Nel calcio, come nella vita, le vittorie e i risultati riescono a nascondere quei nodi che, dinanzi a debacle inaspettate, finiscono per giungere definitivamente al pettine. Forte è l’aria di fine ciclo che si respira in riva al Golfo, ma ridurre tutto ad una serie di errori della gestione tecnica sarebbe oltre modo riduttivo. La campagna di rafforzamento, ad eccezione dell’encomiabile colpo Gabbiadini, è stata senza alcun dubbio rivedibile, poco adatta a fornire il supporto, tecnico più che numerico, adatto ad un gruppo che terminerà la stagione con quasi 60 gare ad altissimo livello nelle gambe.
Ma se le sessioni di mercato in tono minore rappresentano un peccato originale assodato, la pesante – e rumorosa – assenza del presidente Aurelio De Laurentiis sugli spalti ad assistere ad un evento storico, ad un passo da una finale europea che mancava da 26 anni, ha riaperto un ulteriore, mai chiuso, fronte di discussione.
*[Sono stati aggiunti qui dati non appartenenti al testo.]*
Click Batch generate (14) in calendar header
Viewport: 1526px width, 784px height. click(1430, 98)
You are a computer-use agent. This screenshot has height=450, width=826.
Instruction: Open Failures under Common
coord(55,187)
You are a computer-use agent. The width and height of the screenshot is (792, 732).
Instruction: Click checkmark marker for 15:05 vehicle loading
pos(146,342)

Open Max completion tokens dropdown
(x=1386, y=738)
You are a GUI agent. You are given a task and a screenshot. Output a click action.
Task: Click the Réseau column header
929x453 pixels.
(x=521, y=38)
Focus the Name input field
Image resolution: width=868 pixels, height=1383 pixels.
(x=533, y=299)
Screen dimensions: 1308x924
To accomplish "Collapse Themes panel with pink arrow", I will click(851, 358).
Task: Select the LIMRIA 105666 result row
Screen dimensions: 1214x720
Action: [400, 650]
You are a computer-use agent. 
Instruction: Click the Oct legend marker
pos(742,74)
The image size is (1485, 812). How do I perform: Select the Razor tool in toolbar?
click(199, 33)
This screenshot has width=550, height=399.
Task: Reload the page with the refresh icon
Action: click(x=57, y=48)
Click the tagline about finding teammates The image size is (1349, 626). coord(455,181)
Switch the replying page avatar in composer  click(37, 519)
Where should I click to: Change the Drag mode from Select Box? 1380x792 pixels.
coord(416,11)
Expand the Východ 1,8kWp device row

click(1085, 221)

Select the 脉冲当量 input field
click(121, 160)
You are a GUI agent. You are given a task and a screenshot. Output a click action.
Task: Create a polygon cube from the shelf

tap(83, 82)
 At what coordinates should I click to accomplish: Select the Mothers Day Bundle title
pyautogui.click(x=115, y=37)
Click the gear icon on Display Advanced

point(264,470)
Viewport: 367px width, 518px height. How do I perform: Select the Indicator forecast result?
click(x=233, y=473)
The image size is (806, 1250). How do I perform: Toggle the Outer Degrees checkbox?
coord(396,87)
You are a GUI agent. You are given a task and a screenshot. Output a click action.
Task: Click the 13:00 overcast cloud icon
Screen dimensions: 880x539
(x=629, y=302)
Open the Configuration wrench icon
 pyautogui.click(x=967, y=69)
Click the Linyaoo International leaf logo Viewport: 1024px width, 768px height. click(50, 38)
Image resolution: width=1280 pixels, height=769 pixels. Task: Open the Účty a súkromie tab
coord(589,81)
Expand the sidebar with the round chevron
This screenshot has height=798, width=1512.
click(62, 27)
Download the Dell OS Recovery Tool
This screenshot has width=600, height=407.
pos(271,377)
Lecito che il patron azzurro possa essere oberato da altri impegni, da problematiche di qualsiasi sorta, ma quel vuoto a Kiev rappresenta un simbolo, il simbolo di una società che ormai da troppi anni, dall’addio di Pierpaolo Marino, vive della luce riflessa di un singolo uomo: il patron azzurro. Riccardo Bigon, dirigente serio e coadiuvato da un ottimo scouting, come unico referente tecnico, minimo contraltare in una struttura dirigenziale contraddistinta dalla strabordante presenza del presidente partenopeo. Un Re Sole alle pendici del Vesuvio, così lo definimmo in tempi non sospetti(leggi qui), e a distanza di mesi tutto sembra sempre più incastonato nell’inconfutabile realtà.
Una società che vuole ambire ad assestarsi nell’elite del calcio europeo, agguantare a grandi falcate gradini e posizioni tra i club più prestigiosi del Vecchio Continente, non può, non deve, essere limitata nell’affidare tutta la gestione tecnica alla volontà dei tecnici alla guida della squadra, così è accaduto con Mazzarri e poi con Benitez. Una società strutturata, con uomini di calcio dalla competenza e dall’esperienza assodata, in grado di tracciare una linea continua sulle scelte dirigenziali, è un elemento imprescindibile per garantire al Napoli quello step definitivo verso i piani alti.
Dal 2004 la gestione De Laurentiis è stata impeccabile, illuminata, dai campi polverosi della Serie C ad una competitività sempre più assidua in tutte le competizioni, battagliando quest’anno fino a maggio inoltrato su più fronti. Ora, però, alle porte di un ennesimo rinnovamento, qualcosa è giusto che cambi, e non solo in panchina. Era il luglio dello scorso anno quando Conte abbandonava in corsa la Juventus, dalle parti di Vinovo Marotta ed il suo staff non hanno battuto ciglio, costruendo una stagione da applausi, forse a Castel Volturno è arrivato il tempo di prendere appunti.